======== Text provided

Technical Definition

Sound pressure (p) is measured in Pascals (Pa), where 1 Pa = 1 Newton per square metre. The range of sound pressures that the human ear can detect is enormous:

  • Threshold of hearing: approximately 0.00002 Pa (20 micropascals, written 20 muPa)
  • Normal conversation at 1 m: approximately 0.02 Pa
  • Loud rock concert: approximately 2 Pa
  • Threshold of pain: approximately 20 Pa
  • Jet engine at 1 m: approximately 200 Pa
That is a range of 10 million to one — from 0.00002 Pa to 200 Pa. Working with numbers that span seven orders of magnitude is impractical, which is why acoustics uses the decibel scale.

Sound Pressure Level (SPL)

Sound pressure level converts the linear Pascal scale into a logarithmic decibel scale:

L_p = 20 x log10(p / p_ref)

Where p is the measured sound pressure and p_ref is the reference sound pressure of 20 muPa (the approximate threshold of human hearing at 1000 Hz), standardised in IEC 61672-1:2013.

This gives us the familiar dB SPL values:

Sound Pressure (Pa)SPL (dB)Example
0.000020 dBThreshold of hearing
0.000220 dBQuiet rural area
0.00240 dBQuiet library
0.0260 dBNormal conversation
0.280 dBBusy traffic
2100 dBNightclub
20120 dBThreshold of pain

Every 20 dB increase corresponds to a tenfold increase in sound pressure. Every 6 dB increase approximately doubles the sound pressure.

RMS and Peak Values

Sound pressure oscillates continuously. The standard measurement uses the root-mean-square (RMS) value, which represents the effective average pressure over time. Peak sound pressure can be 1.4 times the RMS value for a pure tone, or much higher for impulsive sounds like gunshots or hammering.

Why It Matters for Design

Sound pressure level is the primary metric for:

Noise criteria compliance. Standards like NR, NC, and RC curves specify maximum allowable sound pressure levels in octave bands. HVAC systems, traffic noise, and industrial sources are all assessed by the SPL they produce at the receiver position. AcousPlan's noise criteria checker evaluates measured or predicted SPL against these thresholds.

Background noise assessment. The background noise level in a room — the SPL present when no intentional sound source is active — determines the signal-to-noise ratio available for speech. The Speech Transmission Index (STI) depends directly on the difference between speech level and background noise level at each frequency.

Hearing conservation. Occupational noise exposure limits (85 dB(A) for 8 hours per most regulations) are specified in terms of sound pressure level. Acoustic design for workplaces, music venues, and entertainment facilities must consider both the SPL experienced by occupants and the duration of exposure.

================
======== Extracted entries

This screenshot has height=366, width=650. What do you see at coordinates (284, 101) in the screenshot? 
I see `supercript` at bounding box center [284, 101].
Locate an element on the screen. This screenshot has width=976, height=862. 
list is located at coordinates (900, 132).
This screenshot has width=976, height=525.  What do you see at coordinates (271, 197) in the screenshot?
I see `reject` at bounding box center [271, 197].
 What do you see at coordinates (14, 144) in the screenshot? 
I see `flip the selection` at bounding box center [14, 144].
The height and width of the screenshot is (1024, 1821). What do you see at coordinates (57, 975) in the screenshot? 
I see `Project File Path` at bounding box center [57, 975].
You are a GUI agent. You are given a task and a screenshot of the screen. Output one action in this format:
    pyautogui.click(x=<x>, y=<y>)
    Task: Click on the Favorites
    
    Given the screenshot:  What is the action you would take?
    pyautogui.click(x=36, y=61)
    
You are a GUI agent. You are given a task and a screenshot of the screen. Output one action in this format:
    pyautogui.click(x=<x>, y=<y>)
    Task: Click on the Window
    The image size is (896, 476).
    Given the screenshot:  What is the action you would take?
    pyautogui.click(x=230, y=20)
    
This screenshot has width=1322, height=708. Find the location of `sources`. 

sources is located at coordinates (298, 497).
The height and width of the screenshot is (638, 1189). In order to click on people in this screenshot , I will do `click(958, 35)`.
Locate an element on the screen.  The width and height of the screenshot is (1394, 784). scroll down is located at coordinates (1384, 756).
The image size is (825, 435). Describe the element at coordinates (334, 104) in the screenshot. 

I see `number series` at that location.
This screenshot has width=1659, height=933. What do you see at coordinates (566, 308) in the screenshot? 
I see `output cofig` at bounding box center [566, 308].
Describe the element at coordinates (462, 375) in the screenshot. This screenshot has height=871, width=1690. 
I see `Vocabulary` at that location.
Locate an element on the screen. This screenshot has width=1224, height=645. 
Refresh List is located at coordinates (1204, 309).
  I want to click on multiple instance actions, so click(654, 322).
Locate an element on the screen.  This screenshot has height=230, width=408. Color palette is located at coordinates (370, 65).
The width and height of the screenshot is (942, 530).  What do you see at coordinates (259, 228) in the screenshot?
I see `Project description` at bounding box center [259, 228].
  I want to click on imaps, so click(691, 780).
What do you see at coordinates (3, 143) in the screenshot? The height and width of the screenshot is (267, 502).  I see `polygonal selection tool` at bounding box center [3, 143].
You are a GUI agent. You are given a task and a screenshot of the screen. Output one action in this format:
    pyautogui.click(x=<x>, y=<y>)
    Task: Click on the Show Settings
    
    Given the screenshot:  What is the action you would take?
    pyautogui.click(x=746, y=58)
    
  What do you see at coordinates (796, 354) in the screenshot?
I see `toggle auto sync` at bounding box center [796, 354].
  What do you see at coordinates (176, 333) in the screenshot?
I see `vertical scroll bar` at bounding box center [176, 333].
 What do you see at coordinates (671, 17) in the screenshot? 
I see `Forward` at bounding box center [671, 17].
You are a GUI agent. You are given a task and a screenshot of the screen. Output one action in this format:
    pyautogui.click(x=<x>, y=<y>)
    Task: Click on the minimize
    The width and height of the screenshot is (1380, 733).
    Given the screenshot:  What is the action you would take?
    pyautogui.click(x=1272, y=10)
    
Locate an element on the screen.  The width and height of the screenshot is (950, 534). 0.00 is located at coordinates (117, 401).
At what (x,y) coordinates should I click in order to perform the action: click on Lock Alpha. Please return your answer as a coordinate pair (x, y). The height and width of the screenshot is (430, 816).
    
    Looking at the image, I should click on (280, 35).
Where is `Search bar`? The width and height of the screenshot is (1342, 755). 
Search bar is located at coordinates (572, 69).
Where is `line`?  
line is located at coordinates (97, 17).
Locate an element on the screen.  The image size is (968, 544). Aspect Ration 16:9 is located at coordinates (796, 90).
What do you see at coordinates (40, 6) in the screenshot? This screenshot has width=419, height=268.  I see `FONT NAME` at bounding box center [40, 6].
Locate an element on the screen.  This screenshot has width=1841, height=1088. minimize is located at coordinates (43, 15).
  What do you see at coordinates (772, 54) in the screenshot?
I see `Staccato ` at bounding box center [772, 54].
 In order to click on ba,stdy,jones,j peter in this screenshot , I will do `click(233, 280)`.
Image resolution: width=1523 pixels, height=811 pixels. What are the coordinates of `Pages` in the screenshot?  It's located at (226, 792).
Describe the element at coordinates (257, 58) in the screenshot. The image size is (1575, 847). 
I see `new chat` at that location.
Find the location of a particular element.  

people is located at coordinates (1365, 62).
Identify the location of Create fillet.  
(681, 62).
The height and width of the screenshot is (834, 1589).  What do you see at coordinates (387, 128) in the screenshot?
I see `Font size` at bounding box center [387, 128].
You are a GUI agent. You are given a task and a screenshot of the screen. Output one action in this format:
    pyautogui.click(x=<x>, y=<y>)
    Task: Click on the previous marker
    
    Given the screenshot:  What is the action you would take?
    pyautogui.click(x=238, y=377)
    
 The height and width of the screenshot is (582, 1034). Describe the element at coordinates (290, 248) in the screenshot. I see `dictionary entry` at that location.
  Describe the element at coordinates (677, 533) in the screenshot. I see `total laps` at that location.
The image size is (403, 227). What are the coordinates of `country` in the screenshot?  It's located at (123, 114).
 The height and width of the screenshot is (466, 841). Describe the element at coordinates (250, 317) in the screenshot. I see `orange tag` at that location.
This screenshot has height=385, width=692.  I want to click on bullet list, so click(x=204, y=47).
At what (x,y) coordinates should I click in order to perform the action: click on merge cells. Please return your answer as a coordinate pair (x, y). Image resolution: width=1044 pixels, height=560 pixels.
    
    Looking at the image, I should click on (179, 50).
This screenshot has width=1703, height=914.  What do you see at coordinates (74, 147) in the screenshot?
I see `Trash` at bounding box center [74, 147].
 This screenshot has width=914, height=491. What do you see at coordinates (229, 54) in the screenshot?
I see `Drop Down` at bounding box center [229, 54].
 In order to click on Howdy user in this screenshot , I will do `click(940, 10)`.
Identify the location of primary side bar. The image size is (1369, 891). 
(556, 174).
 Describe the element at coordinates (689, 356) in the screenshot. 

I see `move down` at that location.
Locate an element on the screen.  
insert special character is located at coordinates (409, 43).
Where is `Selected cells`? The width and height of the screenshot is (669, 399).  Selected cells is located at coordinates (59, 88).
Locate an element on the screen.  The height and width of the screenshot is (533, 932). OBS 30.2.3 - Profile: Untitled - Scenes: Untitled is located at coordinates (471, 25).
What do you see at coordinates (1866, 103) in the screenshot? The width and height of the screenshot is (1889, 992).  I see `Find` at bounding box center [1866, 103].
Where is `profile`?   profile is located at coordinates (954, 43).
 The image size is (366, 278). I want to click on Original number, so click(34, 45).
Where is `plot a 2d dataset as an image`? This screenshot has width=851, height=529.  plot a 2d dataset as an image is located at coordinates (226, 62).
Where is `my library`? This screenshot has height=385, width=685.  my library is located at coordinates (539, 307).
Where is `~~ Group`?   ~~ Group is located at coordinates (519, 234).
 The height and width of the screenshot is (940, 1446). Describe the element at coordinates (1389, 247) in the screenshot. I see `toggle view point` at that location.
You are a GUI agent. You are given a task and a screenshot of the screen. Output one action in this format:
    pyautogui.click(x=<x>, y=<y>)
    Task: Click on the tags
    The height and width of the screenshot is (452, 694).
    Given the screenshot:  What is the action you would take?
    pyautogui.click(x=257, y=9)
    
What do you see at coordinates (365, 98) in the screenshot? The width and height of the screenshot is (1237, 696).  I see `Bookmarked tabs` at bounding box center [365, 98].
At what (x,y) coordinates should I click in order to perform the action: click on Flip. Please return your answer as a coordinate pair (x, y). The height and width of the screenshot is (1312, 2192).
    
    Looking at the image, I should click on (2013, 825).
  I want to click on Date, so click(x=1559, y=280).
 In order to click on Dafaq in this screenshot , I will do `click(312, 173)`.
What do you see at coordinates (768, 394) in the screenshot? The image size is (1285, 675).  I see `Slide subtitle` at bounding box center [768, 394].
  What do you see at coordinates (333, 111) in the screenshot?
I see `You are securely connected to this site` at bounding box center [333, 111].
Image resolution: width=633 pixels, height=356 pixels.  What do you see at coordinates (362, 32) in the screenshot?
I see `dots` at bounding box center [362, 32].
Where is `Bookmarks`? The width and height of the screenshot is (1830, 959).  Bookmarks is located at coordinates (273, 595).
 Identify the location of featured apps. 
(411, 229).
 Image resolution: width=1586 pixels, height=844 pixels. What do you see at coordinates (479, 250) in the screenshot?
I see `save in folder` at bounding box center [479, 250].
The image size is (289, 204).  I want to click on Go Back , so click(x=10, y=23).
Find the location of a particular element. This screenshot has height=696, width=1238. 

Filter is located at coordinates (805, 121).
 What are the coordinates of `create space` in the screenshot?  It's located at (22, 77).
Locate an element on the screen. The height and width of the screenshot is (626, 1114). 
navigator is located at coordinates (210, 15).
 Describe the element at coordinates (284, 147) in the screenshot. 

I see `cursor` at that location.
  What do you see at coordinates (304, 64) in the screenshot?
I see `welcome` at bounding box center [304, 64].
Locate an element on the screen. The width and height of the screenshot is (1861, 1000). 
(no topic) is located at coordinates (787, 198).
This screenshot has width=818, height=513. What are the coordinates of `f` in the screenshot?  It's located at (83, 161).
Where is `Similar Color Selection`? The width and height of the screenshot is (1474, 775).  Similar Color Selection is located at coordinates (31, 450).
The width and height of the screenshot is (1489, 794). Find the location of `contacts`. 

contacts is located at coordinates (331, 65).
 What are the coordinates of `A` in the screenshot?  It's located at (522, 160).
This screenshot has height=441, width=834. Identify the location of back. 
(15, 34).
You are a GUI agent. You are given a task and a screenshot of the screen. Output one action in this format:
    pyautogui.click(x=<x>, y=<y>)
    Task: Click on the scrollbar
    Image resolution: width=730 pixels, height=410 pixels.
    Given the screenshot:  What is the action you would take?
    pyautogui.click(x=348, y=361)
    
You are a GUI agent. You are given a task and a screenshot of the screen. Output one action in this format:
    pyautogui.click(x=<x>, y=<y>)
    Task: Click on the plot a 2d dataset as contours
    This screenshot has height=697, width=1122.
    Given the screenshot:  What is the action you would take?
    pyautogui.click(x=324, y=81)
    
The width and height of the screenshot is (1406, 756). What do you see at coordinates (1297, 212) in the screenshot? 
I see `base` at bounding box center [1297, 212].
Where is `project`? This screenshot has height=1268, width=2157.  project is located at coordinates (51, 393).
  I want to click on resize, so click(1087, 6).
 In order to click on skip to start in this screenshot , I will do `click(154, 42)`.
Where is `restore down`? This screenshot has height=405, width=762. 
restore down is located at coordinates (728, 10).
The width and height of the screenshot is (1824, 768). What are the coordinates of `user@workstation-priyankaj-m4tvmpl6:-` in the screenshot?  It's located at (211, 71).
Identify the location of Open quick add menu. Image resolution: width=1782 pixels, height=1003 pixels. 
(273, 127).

================

→ What you need to do:
1. Can you write out the passage from the sound pressure text between "Technical Definition" and "Pressure Level (SPL)", inclusive?
2. How would you recast the paragraph in the sound pressure text that starts "Hearing conservation." as a short bulleted list that keeps its main facts?
3. Which sounds and thresholds does the bulleted list in the sound pressure text give, and what approximate sound pressure in Pascals does it assign to each?

→ Activity answers:
1.
Technical Definition

Sound pressure (p) is measured in Pascals (Pa), where 1 Pa = 1 Newton per square metre. The range of sound pressures that the human ear can detect is enormous:

  • Threshold of hearing: approximately 0.00002 Pa (20 micropascals, written 20 muPa)
  • Normal conversation at 1 m: approximately 0.02 Pa
  • Loud rock concert: approximately 2 Pa
  • Threshold of pain: approximately 20 Pa
  • Jet engine at 1 m: approximately 200 Pa
That is a range of 10 million to one — from 0.00002 Pa to 200 Pa. Working with numbers that span seven orders of magnitude is impractical, which is why acoustics uses the decibel scale.

Sound Pressure Level (SPL)

2.
- Occupational noise exposure limits are specified as sound pressure levels: 85 dB(A) for 8 hours under most regulations.
- Acoustic design for workplaces, music venues, and entertainment facilities must consider both the SPL occupants experience and the duration of exposure.

3.
- Threshold of hearing: approximately 0.00002 Pa (20 micropascals)
- Normal conversation at 1 m: approximately 0.02 Pa
- Loud rock concert: approximately 2 Pa
- Threshold of pain: approximately 20 Pa
- Jet engine at 1 m: approximately 200 Pa